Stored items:
================================

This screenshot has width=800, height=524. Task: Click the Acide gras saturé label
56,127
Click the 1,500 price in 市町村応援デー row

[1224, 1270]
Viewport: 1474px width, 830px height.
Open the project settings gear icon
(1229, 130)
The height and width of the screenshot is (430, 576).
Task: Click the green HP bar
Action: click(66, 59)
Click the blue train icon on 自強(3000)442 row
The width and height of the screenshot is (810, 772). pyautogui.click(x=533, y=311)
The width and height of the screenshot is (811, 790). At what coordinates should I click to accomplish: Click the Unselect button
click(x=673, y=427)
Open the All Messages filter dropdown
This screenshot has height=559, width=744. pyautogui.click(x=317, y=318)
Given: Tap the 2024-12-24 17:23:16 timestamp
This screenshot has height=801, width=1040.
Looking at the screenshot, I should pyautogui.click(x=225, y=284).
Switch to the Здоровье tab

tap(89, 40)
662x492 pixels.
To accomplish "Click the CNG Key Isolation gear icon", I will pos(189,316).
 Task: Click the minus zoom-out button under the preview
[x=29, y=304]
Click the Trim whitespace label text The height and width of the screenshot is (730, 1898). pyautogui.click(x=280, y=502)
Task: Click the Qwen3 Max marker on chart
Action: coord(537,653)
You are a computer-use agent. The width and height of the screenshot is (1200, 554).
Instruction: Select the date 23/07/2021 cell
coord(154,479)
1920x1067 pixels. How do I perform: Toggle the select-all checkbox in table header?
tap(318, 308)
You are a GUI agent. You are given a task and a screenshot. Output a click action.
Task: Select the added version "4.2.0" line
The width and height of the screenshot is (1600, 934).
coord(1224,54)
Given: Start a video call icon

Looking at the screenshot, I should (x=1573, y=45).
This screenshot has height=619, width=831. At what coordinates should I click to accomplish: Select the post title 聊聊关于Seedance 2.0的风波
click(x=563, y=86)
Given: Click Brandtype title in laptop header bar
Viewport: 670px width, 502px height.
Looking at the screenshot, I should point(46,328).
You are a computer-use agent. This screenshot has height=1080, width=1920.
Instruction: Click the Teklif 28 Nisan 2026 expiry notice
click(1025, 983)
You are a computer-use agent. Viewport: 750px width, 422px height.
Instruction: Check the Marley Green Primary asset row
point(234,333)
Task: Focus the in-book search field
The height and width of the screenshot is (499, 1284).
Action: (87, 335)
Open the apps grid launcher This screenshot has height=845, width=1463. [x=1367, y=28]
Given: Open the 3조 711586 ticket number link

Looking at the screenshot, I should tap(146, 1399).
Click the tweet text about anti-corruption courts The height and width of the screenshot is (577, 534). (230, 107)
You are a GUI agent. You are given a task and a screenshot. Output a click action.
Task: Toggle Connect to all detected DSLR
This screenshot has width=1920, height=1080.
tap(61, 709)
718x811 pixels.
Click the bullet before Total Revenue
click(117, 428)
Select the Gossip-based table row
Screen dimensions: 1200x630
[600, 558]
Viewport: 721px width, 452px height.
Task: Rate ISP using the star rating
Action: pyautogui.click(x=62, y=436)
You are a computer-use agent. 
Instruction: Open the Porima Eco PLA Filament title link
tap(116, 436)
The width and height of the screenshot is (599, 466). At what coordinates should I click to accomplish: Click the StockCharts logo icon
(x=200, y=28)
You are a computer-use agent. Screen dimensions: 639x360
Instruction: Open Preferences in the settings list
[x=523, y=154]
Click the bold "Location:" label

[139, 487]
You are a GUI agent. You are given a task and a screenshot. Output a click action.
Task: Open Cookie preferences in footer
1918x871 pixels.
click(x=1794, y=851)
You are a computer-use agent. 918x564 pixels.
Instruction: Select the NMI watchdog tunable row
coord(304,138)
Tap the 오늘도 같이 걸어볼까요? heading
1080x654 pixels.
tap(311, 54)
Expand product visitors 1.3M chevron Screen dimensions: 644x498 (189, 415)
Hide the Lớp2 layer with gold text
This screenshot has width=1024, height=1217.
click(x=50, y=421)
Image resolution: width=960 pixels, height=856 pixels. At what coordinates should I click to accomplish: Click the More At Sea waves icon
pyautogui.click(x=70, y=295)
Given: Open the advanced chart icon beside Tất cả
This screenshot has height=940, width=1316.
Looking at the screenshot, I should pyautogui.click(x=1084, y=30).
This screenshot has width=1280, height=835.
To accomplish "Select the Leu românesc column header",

================================

Reproduce, word for word, the lines of the data from the one that contains "Instruction: Select the NMI" to the end, both ends included.

Instruction: Select the NMI watchdog tunable row
coord(304,138)
Tap the 오늘도 같이 걸어볼까요? heading
1080x654 pixels.
tap(311, 54)
Expand product visitors 1.3M chevron Screen dimensions: 644x498 (189, 415)
Hide the Lớp2 layer with gold text
This screenshot has width=1024, height=1217.
click(x=50, y=421)
Image resolution: width=960 pixels, height=856 pixels. At what coordinates should I click to accomplish: Click the More At Sea waves icon
pyautogui.click(x=70, y=295)
Given: Open the advanced chart icon beside Tất cả
This screenshot has height=940, width=1316.
Looking at the screenshot, I should pyautogui.click(x=1084, y=30).
This screenshot has width=1280, height=835.
To accomplish "Select the Leu românesc column header",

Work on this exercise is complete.